─── INFORMATION SUPPLIED ───

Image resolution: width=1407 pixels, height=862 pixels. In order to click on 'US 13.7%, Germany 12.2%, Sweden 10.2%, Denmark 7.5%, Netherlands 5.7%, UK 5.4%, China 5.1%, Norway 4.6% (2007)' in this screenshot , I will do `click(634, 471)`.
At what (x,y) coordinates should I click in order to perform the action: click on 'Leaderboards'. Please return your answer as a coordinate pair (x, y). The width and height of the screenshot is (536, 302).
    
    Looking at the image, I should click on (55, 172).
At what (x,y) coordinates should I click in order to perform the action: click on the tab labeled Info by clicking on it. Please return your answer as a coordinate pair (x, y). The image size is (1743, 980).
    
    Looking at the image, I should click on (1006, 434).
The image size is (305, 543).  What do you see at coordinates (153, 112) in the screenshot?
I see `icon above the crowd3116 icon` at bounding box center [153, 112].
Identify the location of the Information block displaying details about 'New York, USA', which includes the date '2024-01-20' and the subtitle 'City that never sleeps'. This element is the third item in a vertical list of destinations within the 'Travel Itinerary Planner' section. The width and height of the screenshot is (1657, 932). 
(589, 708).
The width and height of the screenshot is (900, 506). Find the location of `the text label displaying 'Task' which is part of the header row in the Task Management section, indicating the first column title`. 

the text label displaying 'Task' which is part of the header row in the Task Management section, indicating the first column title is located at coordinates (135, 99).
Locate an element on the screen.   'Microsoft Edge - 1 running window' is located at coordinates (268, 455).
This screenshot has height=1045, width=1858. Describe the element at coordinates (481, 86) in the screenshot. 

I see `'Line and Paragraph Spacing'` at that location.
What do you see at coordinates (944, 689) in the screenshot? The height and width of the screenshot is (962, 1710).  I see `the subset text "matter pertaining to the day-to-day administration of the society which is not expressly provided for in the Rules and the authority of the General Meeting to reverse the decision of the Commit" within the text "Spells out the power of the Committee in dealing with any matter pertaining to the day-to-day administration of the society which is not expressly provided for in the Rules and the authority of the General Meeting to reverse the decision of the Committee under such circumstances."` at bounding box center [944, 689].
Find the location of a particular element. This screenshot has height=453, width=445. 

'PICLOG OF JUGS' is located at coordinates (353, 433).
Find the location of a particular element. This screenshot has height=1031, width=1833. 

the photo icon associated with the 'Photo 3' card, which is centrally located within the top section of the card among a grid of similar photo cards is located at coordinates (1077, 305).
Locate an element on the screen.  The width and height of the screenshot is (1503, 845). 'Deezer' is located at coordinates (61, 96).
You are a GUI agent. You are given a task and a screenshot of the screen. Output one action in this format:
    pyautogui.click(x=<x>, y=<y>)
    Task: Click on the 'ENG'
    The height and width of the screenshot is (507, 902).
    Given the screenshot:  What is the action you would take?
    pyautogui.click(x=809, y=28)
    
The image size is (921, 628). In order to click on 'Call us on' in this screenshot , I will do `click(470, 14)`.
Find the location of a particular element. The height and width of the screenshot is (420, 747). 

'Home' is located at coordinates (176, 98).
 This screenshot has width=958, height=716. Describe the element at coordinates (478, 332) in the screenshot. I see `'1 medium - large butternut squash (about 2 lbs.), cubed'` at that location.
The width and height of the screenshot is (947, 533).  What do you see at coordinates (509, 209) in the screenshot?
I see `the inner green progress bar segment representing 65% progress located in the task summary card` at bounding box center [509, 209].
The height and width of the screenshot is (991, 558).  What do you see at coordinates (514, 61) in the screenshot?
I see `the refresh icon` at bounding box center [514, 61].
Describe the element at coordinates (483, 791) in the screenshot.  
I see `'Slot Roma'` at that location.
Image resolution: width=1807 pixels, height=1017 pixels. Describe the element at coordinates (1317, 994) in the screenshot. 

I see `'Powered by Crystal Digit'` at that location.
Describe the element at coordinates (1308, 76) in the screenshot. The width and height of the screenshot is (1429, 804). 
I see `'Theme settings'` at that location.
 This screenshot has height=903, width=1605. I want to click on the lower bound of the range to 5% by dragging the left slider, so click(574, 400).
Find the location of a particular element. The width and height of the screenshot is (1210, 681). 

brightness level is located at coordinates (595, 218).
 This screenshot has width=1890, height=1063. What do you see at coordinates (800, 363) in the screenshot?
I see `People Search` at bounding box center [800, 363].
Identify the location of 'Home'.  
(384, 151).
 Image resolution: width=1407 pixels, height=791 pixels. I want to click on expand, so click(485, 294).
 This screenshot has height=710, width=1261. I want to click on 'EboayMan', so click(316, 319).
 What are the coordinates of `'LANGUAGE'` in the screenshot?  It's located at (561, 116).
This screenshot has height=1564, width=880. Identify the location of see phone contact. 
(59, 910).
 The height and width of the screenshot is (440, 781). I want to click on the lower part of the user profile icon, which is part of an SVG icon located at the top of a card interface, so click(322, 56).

───

● STATED TASK
Copy out the records above word for word, beginning with the line that contains "Image resolution: width=1807" and continuing through the line that contains "center [800, 363].", with both of those lines included.

● OUTPUT FOR THIS EXERCISE
Image resolution: width=1807 pixels, height=1017 pixels. Describe the element at coordinates (1317, 994) in the screenshot. 

I see `'Powered by Crystal Digit'` at that location.
Describe the element at coordinates (1308, 76) in the screenshot. The width and height of the screenshot is (1429, 804). 
I see `'Theme settings'` at that location.
 This screenshot has height=903, width=1605. I want to click on the lower bound of the range to 5% by dragging the left slider, so click(574, 400).
Find the location of a particular element. The width and height of the screenshot is (1210, 681). 

brightness level is located at coordinates (595, 218).
 This screenshot has width=1890, height=1063. What do you see at coordinates (800, 363) in the screenshot?
I see `People Search` at bounding box center [800, 363].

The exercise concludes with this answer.